As you may have heard (AND I DEARLY HOPE YOU FRIGGIN' HAVE), our Summer Readers' Poll on Comics and Graphic Novels came out yesterday. You cast thousands of votes, and a crazily accomplished judging panel (which, due to some egregious error in the vetting process, also included me) combed over the top vote-getters, spent hours on the phone arguing for or against each one ... and then threw in some of their personal favorites.
The result: One hundred favorite comics — a list that includes well-loved classics and some charmingly personal, idiosyncratic picks.
But as NPR Books editor Petra Mayer noted yesterday, the nature of any list is that some stuff gets left off.
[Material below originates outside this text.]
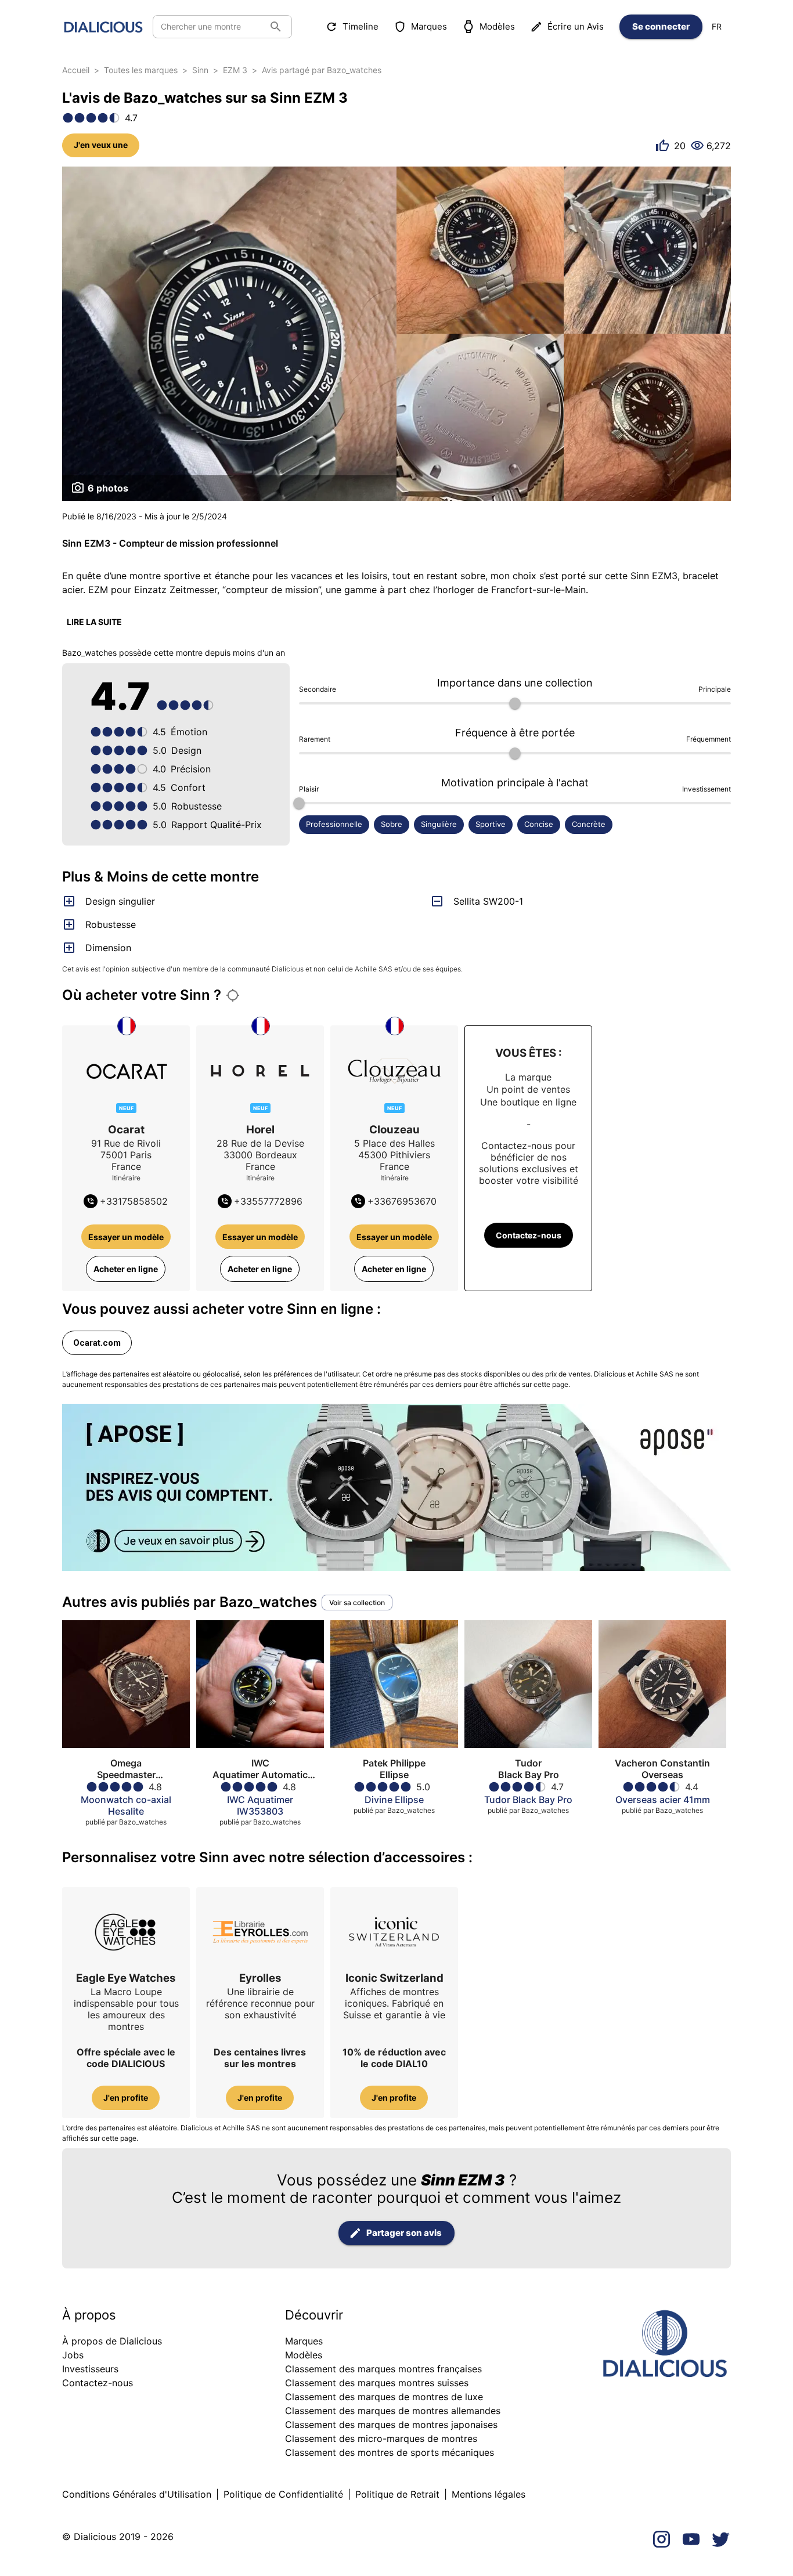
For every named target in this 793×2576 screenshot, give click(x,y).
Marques (429, 26)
Given the voting pool demographics — and the fact that we asked them to name the comics for which they felt an enthusiastic personal connection — many of the comics that have, shall we say, faded from currency, didn't get enough votes to earn a place on the list.
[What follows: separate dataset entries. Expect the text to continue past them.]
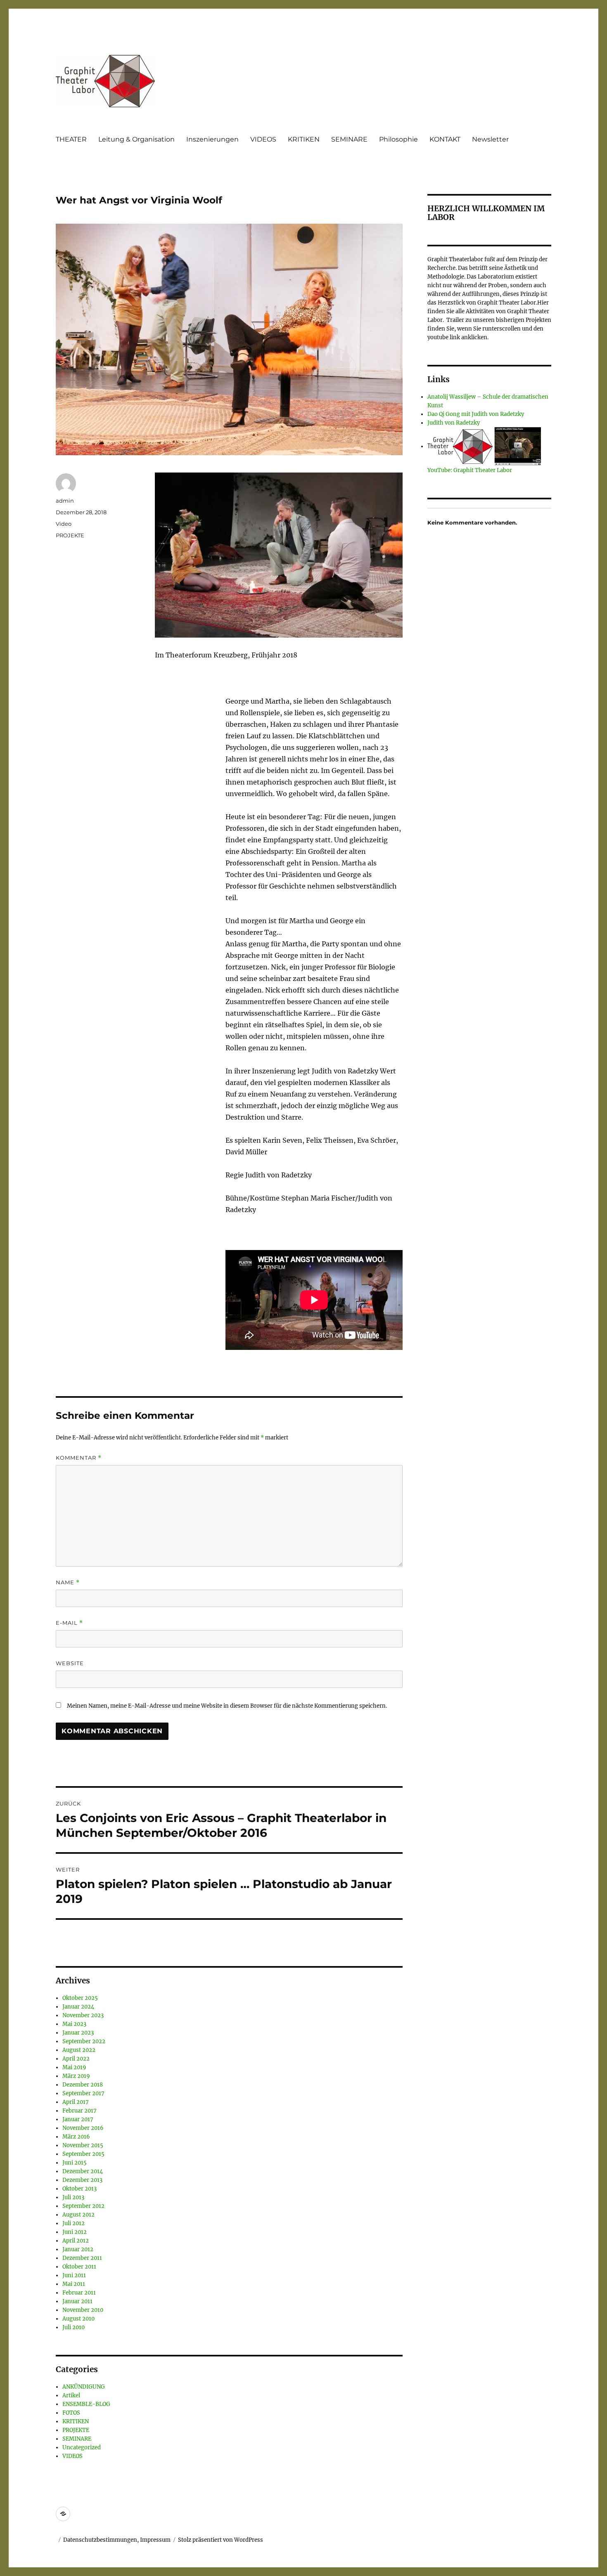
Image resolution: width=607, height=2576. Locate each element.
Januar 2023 (78, 2032)
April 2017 (75, 2102)
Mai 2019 (74, 2067)
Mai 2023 (74, 2024)
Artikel (71, 2395)
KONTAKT (444, 139)
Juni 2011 (74, 2275)
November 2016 (83, 2128)
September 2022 (83, 2041)
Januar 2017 (77, 2119)
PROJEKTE (70, 535)
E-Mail (69, 1622)
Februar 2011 (79, 2292)
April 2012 (75, 2240)
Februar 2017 (79, 2110)
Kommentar (79, 1457)
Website (70, 1663)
To be fair, several old-school, formative comics did manage to crack the top 100, a testament to their timelessness and enduring popularity: Krazy Kat, Carl Barks' Disney duck comics, Popeye, Little Lulu, Peanuts, Pogo, and ... uh ... Mary Perkins, On Stage. (No, yeah, I hadn't heard of it either; that was a pick by one of our panel judges, the redoubtable Maggie Thompson.)
But many other comics that helped create and establish the medium of comics didn't. So we wanted to give some of them a quick shout-out.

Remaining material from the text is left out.